The clear connection between personality factors, social interactions, and emotional intelligence factors contributes to the blurring of the lines between each, but researchers in the field, especially Mayer et al. (1990), Goleman (1995), Bar-On (2004) create clear distinctions between the three components. The arguments presented by each author, although differing in model and approach, generally support the notion that each stand on its own, while offering complimentary features. The three elements- personality traits, social intelligence, and emotional intelligence, when combined with intellectual intelligence does not threaten validity, but rather, strengthens validity of the concept of EI (Ryback, 1998). Bias in Emotional Intelligence Research Throughout the work of Mayer and Salovey (1993), Goleman (1995), and Bar-On (1997) the issue of bias has been raised. The primary concern is method bias. Because of the nature of the research that is done to support EI, self-reporting provides the greatest opportunity for bias (Spector, 2006). Spector (2006) focuses primarily on the method bias while using mixed method research favored by Bar-On (1997). The mixed method bias may be mitigated by using an ability based model (Barbuto & Burbach, 2006). Golemans (1995) EQ Test was developed as ability model research and thus limits the method bias inherent in EI research. The emotional competence inventory (ECI), a method created by Goleman et al. (2002) utilized 360 degree feedback. However, potential biases exist primarily with regard to how employers perceive employees or impressions (true or false) that others may have for the individual in question. These perceptions may color the research and 28

create biased results. Mitigation for this variable was provided by generating feedback from many individuals in order to filter the biases and provide an accurate picture on an individuals EI. The triangulation created by combining 360 degree feedback with self-reporting helps mitigate mono-method bias. This is created when self reporting mechanisms and results are not supported by anything else. Additionally, inflated results from self reporting (Jackson, Stillman, Burke, & Englert, 2007) may further influence bias in research.
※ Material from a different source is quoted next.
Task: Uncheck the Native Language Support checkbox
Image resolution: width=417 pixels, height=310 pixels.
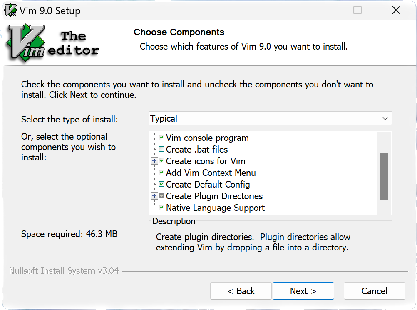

Again, this is mitigated by a triangulation approach or by using other methods besides self-reporting to gather information from a respondent. Measures of Emotional Intelligence There are many tools available today to measure EI in individuals. A few will be discussed in more detail below. Many are theoretically sound; some are not but most measure similar components of emotional intelligence to arrive at an Emotional Quotient (EQ) similar to that of IQ. The tools referenced below are those that are found to be most useful for this research. Although each has been criticized by some academics for a variety of reasons, most notably the close link to personality assessments, each is a good barometer of the EI competency of the respondent. The tools reviewed have been developed by some of the leading thinkers in the field of emotional intelligence. Those reviewed are: the EQ test developed by Daniel Goleman (1995), the ECI developed by Goleman and Boyatzis (Sala, 2000), EQ-i developed by Bar-On (1997), the SSEIT created by Schutte et al. (1998), and MSCEIT crafted by Mayer et al. (2002).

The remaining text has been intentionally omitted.